The reason that dividend discount models often fail is because they look at the actual dividends paid and don’t factor in the reality that some companies pay out more than they can afford to do in dividends, in which case they are unsustainable and will fall under that weight, and some companies pay too little, in which case the cash that is paid out accumulates in the firm as a cash balance, and equity investors get a stake in it. While I noted that Aramco has signaled that it will pay at least $75 billion in dividends over the next five years, it has not indicated that it will cease investing and with potential dividends, you value the company based upon its capacity to pay dividends, rather than actual dividends. In computing the potential dividends, I assumed that the company would be able to grow earnings at 1.80% a year, and be able to do so by continuing to generate sky high returns on equity (its 2018 return on equity was about 41%). However, the shift from promised dividends to potential dividends will also expose investors to more of the risk in an integrated oil company and I adjust the cost of equity accordingly:
Download spreadsheet |
Download spreadsheet |
In summary, what is surprising about the valuations of Aramco, using the three approaches, is how close they are in their final assessments, all yielding values around $1.65 trillion. That said, there are three additional considerations that none of these models have factored in.
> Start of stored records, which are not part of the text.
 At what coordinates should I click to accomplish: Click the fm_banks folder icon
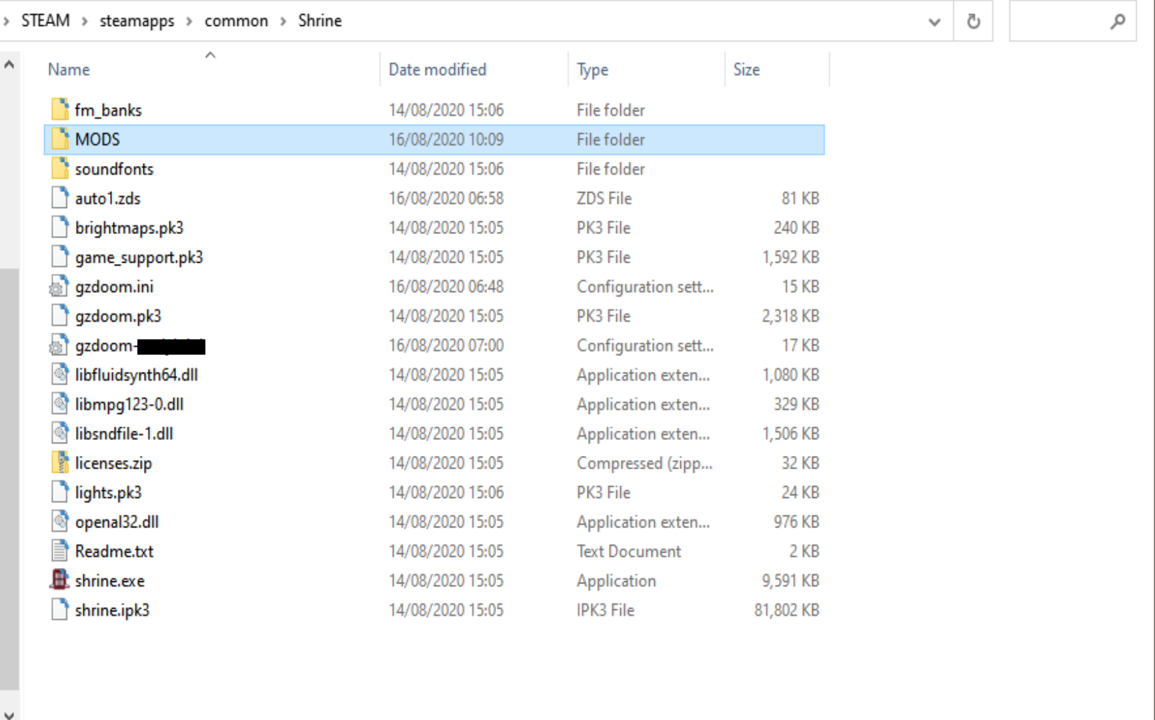(59, 109)
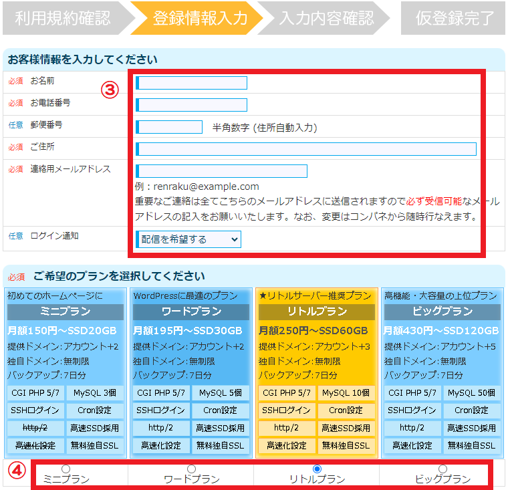Screen dimensions: 508x490
Task: Click the ビッグプラン plan header
Action: point(442,312)
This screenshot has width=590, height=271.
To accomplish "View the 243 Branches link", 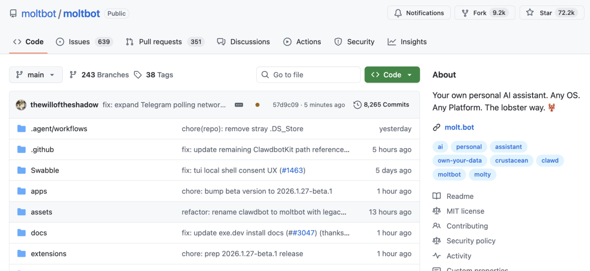I will pos(99,75).
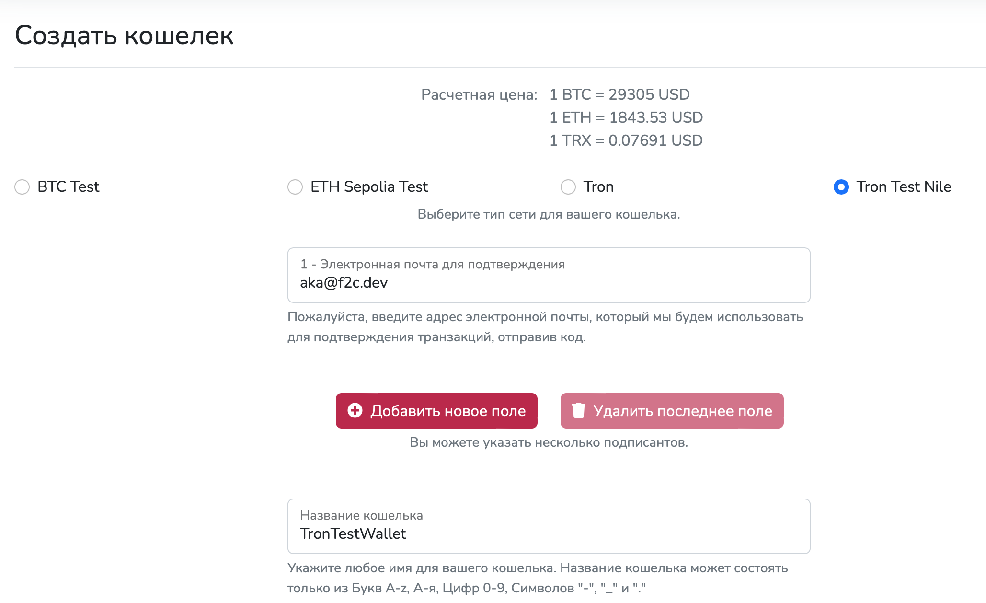Viewport: 986px width, 603px height.
Task: Click the "Расчетная цена:" label
Action: coord(479,95)
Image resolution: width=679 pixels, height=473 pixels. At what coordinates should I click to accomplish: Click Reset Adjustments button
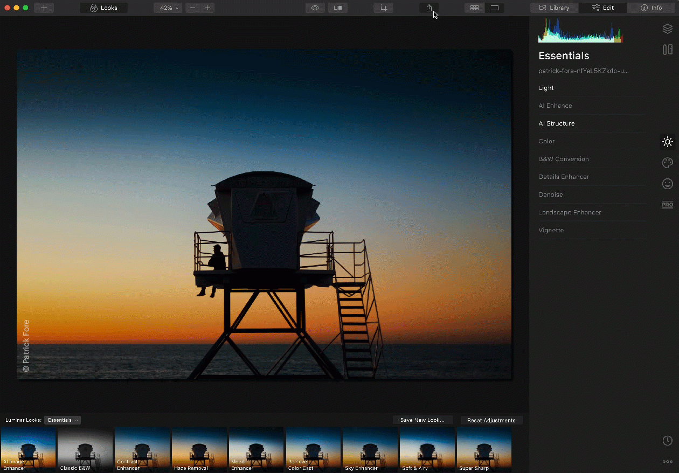click(x=491, y=420)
- Political Risk: While these models adjust for country risk in Saudi Arabia, I have used the default spread of the country as a proxy, but that misses the risk of regime change, a discontinuous risk that will have very large and potentially catastrophic effects on value. While you may believe that this risk is low, it is definitely not zero.
- Upside limits: When you invest in any large integrated oil company, you are making a bet on oil prices, with the expectation that higher oil prices will deliver higher income and higher value. While that assumption still holds for Aramco, the royalty structure that the Saudi government has created, where the royalty rate will climb from 40% at current oil prices to 45% if they rise above $ 70 and 80% if they rise above $100/barrel will mean that your share of gains, as an equity investor, on the upside will be capped, dampening the value today.
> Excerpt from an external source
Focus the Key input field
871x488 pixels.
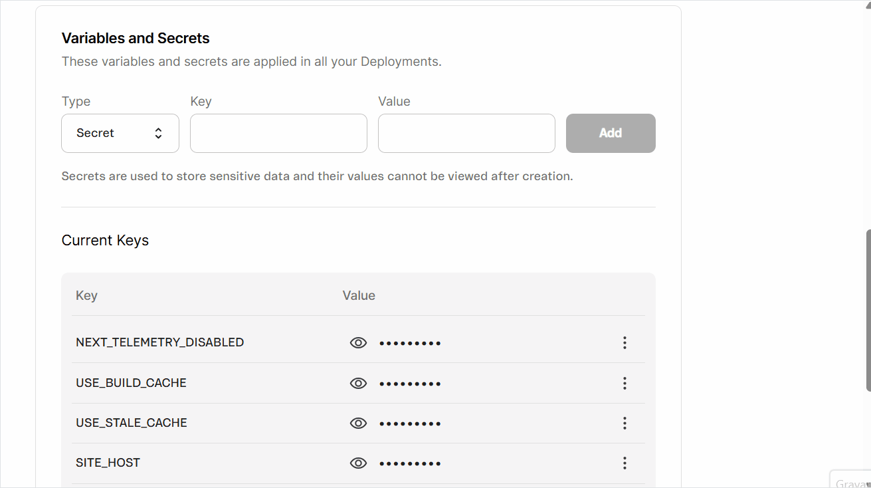point(278,133)
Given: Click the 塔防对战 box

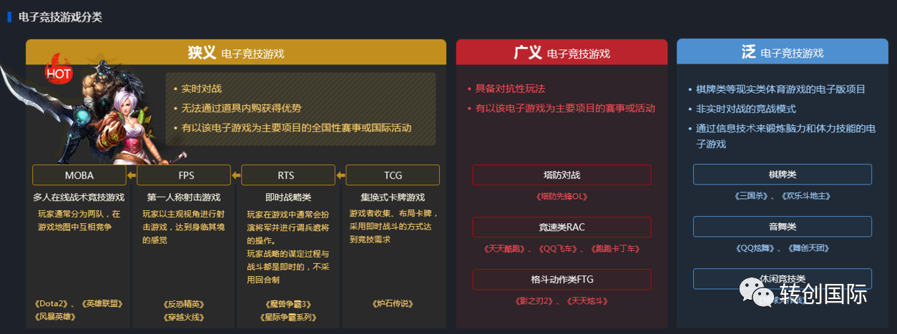Looking at the screenshot, I should click(x=562, y=175).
- Price setter/taker: While the largest publicly traded oil companies in the world are still price takers, Aramco has more influence on the oil price than any of them, as a result of Saudi Arabia’s role in the oil market. Put simply, while the power of the Saudi government to set oil prices has decreased from the 1970s, it does continue to wield more influence than any other entity in this process.
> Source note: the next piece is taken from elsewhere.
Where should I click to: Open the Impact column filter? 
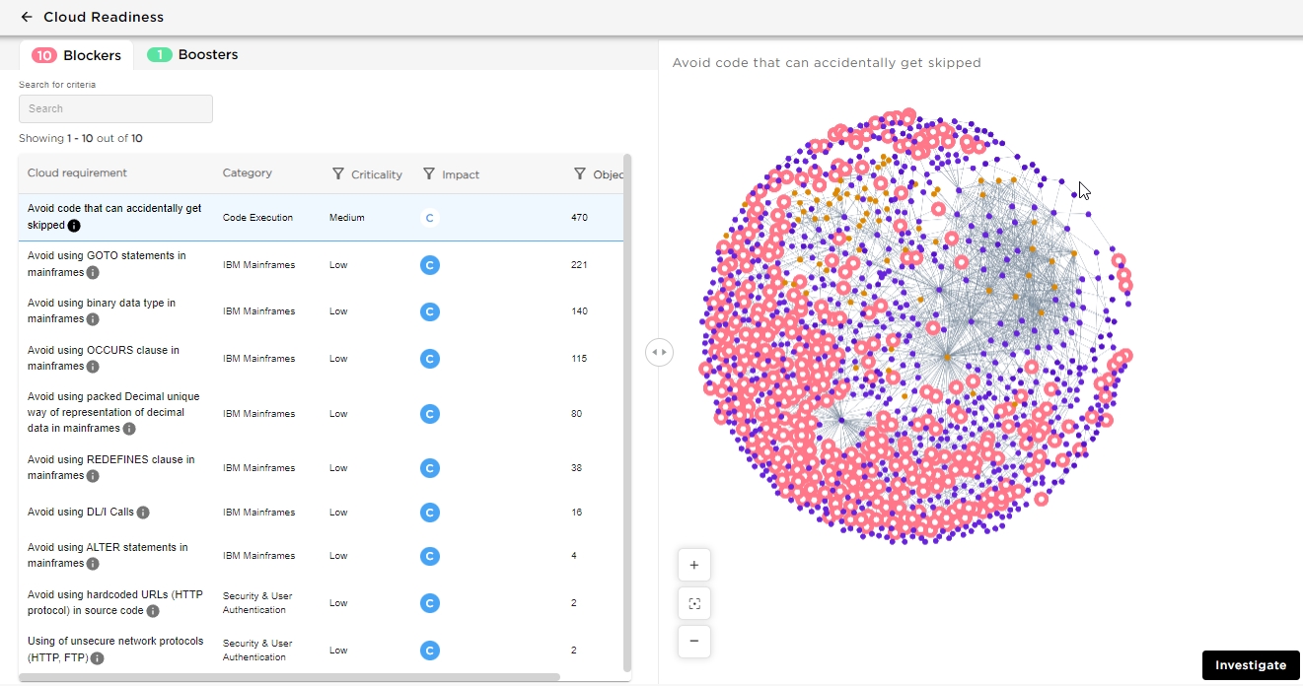point(429,173)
Over the weekend, we got a little more clarity on the IPO details, with a rumored pricing of $1.7 trillion for the company’s equity and a planned offering of 1.5% of the outstanding shares. That price is within shouting distance of my valuation, and my guess is that given the small size of the offering (at least on a percentage basis), it will attract enough investors to be fully subscribed. At this pricing, I think that the company will be more attractive to domestic than international investors, with Saudi investors, in particular, induced to invest by the company’s standing in the country. It will be a solid investment, as long as investors recognize what they are getting is more bond than stock, with dividends representing the primary return and limited price appreciation. They will have no say in how the company is run, and if they don’t like the way it is run, they will have to vote with their feet. If they are worried about risk, the research they should do is more political than economic, with the primary concerns about regime stability. The one concern that you should have, if you are a Saudi investor, with your human capital and real estate already tied to Saudi Arabia’s (and oil’s) well being, investing your wealth in Aramco will be doubling down on that dependence.